O 1º Juiz Crime procedeu hoje à leitura da sentença de vários arguidos condenados por diferentes crimes de roubo, furto, invasão, condução ilegal, posse de arma e agressão.

Em Dezembro do ano passado, os dois arguidos Edvaldo e Carlos, assaltaram e agrediram um taxista na zona de Fonte Filipe.

Os assaltantes terão solicitado o táxi na zona da Laginha e pediram que fossem levados para a zona de Fonte Filipe. Ao chegarem ao destino, os falsos clientes pediram-lhe dinheiro, mas como o taxista não acedeu ao pedido deles, resolveram agredir a vítima com pedras que tinham levado nos bolsos.

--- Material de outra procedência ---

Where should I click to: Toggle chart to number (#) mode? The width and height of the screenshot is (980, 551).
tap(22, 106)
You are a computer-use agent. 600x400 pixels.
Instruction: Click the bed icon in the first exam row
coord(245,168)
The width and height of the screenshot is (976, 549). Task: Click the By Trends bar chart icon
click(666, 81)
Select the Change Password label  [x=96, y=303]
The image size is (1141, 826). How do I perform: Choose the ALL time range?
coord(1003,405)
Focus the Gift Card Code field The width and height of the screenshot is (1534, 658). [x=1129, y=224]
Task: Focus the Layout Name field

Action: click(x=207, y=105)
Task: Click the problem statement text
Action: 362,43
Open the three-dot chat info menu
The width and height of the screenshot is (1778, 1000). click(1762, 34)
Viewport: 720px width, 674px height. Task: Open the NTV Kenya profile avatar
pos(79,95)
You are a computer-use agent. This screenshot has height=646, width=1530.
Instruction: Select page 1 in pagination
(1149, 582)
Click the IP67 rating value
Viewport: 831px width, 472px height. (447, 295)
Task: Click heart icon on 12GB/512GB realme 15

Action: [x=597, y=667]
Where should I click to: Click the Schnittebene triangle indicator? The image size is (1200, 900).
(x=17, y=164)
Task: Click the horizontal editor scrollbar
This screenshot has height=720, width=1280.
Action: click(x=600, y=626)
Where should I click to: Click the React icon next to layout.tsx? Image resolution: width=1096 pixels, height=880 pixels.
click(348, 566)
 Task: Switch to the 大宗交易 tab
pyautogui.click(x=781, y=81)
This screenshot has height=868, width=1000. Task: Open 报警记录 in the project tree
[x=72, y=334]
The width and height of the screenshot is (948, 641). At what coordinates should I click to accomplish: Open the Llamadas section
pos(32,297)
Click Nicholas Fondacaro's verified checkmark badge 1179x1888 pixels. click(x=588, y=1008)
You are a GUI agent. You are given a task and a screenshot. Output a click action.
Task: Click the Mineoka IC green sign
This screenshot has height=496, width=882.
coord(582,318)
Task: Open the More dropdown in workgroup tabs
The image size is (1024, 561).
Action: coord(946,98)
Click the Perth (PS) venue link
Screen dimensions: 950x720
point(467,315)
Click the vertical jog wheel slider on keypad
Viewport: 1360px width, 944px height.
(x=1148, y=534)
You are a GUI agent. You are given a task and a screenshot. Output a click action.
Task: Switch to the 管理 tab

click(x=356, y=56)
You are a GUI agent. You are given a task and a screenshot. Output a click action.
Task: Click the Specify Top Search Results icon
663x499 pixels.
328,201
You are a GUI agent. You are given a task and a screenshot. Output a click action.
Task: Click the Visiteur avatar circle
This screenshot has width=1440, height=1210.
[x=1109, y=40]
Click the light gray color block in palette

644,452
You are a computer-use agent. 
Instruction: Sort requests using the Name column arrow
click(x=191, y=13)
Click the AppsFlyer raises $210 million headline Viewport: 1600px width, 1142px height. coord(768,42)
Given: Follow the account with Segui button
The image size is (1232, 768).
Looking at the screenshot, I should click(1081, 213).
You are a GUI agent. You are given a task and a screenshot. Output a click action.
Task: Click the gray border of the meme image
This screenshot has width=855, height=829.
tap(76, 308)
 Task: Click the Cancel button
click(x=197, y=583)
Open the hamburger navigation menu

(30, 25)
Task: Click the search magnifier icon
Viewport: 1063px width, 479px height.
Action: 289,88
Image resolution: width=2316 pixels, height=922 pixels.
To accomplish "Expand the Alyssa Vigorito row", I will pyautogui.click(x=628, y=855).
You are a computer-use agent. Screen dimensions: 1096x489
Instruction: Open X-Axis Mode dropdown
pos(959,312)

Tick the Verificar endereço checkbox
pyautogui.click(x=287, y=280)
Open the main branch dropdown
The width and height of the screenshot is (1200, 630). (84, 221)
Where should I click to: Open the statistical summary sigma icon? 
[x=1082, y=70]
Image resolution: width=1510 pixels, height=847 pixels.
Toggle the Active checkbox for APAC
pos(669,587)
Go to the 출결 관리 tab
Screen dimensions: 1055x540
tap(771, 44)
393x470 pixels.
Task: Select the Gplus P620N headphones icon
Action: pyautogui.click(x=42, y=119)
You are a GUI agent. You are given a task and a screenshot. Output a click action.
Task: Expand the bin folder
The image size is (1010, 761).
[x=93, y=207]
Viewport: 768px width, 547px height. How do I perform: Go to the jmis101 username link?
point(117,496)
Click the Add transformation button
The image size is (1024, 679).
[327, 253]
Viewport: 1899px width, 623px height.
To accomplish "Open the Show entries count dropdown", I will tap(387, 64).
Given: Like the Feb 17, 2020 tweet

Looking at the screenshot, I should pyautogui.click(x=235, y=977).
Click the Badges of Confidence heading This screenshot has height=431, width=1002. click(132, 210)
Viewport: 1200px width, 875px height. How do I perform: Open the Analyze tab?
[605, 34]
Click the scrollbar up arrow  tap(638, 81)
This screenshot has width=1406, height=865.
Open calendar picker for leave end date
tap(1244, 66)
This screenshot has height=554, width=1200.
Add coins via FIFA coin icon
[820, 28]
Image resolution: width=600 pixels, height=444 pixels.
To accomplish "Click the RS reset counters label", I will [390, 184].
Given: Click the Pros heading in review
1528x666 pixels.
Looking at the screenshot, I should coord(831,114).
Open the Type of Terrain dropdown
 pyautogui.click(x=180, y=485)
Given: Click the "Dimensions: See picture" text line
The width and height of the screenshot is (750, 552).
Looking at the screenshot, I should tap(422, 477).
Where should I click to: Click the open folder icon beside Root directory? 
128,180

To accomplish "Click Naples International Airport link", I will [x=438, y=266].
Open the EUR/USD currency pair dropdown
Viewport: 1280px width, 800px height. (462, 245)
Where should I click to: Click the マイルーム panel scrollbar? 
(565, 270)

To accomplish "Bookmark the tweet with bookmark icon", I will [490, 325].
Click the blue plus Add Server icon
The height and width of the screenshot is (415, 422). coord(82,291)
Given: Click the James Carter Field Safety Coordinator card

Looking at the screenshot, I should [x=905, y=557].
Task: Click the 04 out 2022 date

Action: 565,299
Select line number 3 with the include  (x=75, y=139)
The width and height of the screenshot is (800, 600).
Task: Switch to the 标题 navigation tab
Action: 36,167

A vítima foi agredida com uma pedrada na cabeça e no nariz e o táxi que conduzia ficou desgovernado provocando um acidente o que deixou a viatura totalmente danificada. O taxista foi assistido por vizinhos e, posteriormente, conduzido ao hospital pela Polícia.

A situação agravou-se para o lado de Edvaldo que se encontrava em prisão preventiva, tendo em conta os vários antecedentes criminais e por ter sido o autor das agressões contra o taxista. Os antecedentes criminais do assaltante indiciado como “caçubodista” não favoreceram o arguido, pois já esteve preso por diversos tipos de crimes. O 1º Juiz condenou-o a uma pena única de 10 anos.

Quanto ao comparsa, apesar de estar sob TIR, também foi condenado à pena efectiva de 3 anos e 6 meses de prisão. Segundo o Juiz, a situação agravou-se também para este arguido uma vez que tudo fazia crer que o mesmo não teria feito parte no crime mas, vieram-se a descobrir “factos gravíssimos”.